DATASET RECORDS:
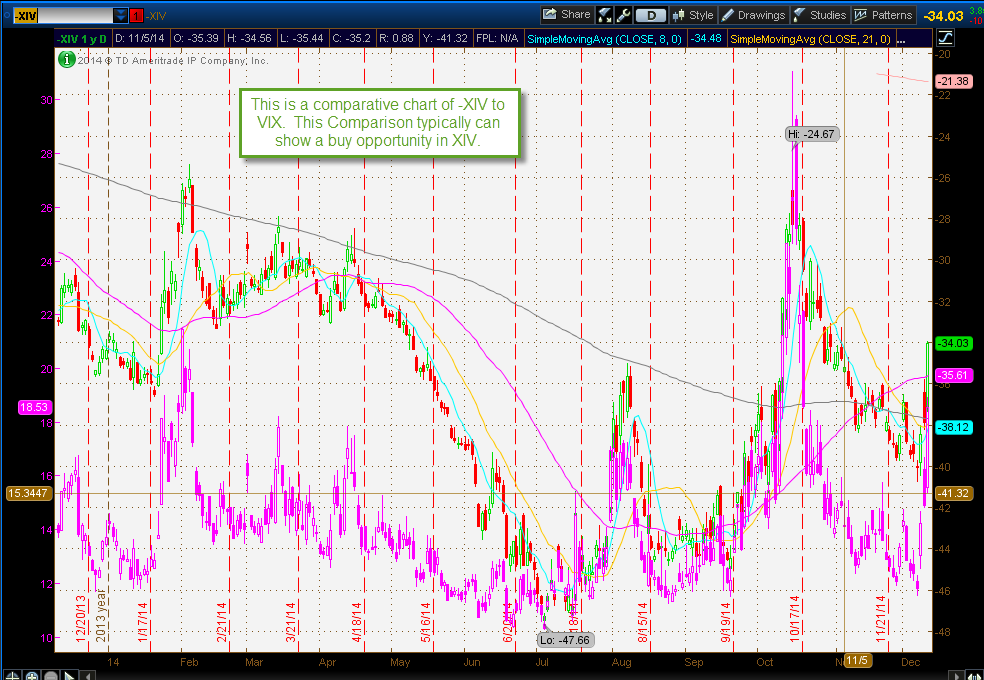
Task: Select the arrow pointer cursor tool
Action: tap(70, 674)
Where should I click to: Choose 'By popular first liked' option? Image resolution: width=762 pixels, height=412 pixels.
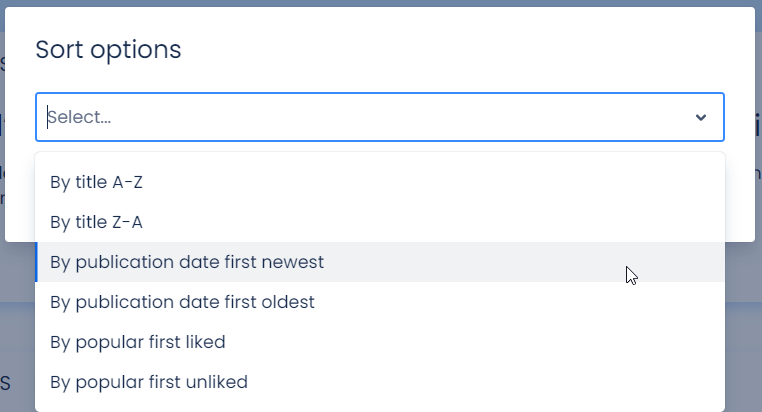(138, 342)
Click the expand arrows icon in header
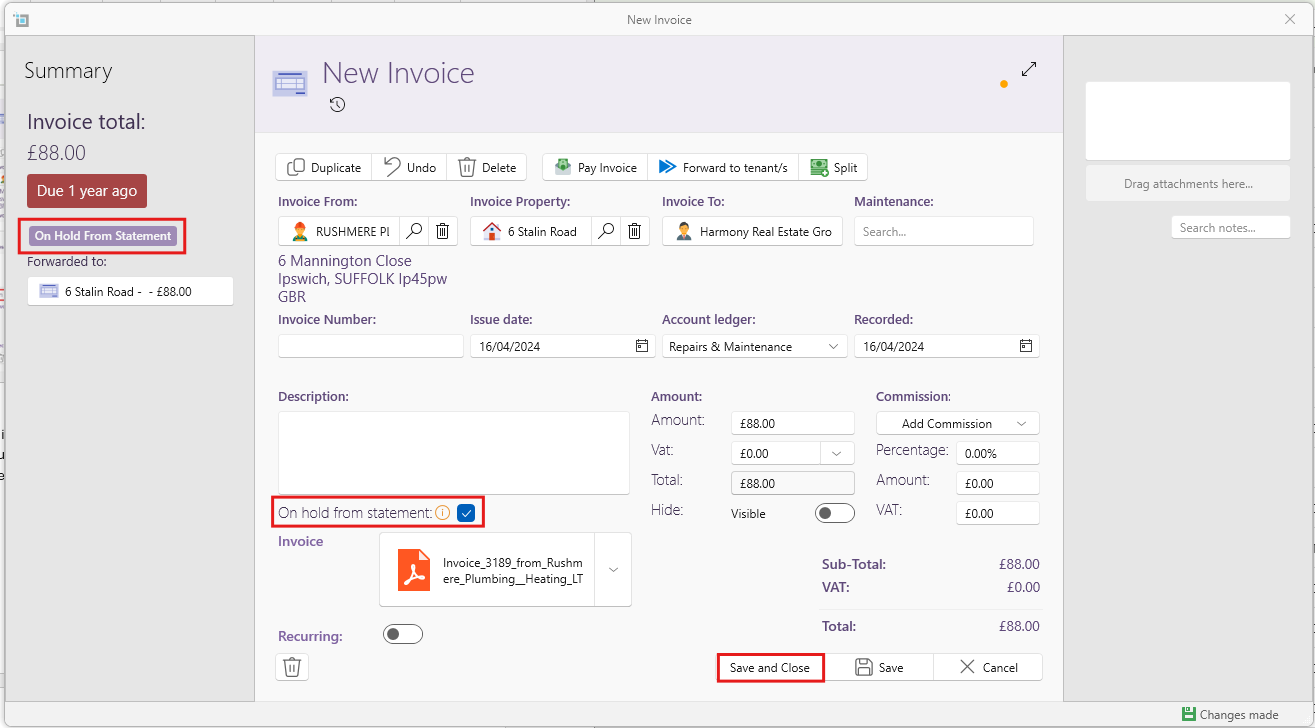This screenshot has height=728, width=1315. [x=1029, y=69]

REQUIRED WORK:
Please render the entries as a Markdown table with the columns Row and Line. Begin at the line that has "Where should I", stop after the last line of the entries, skip blank lines, and leave the pictures out.

WORKED ANSWER:
| Row | Line |
|---|---|
| 1 | Where should I click to: Choose 'By popular first liked' option? Image resolution: width=762 pixels, height=412 pixels. |
| 2 | (138, 342) |
| 3 | Click the expand arrows icon in header |
| 4 | This screenshot has height=728, width=1315. [x=1029, y=69] |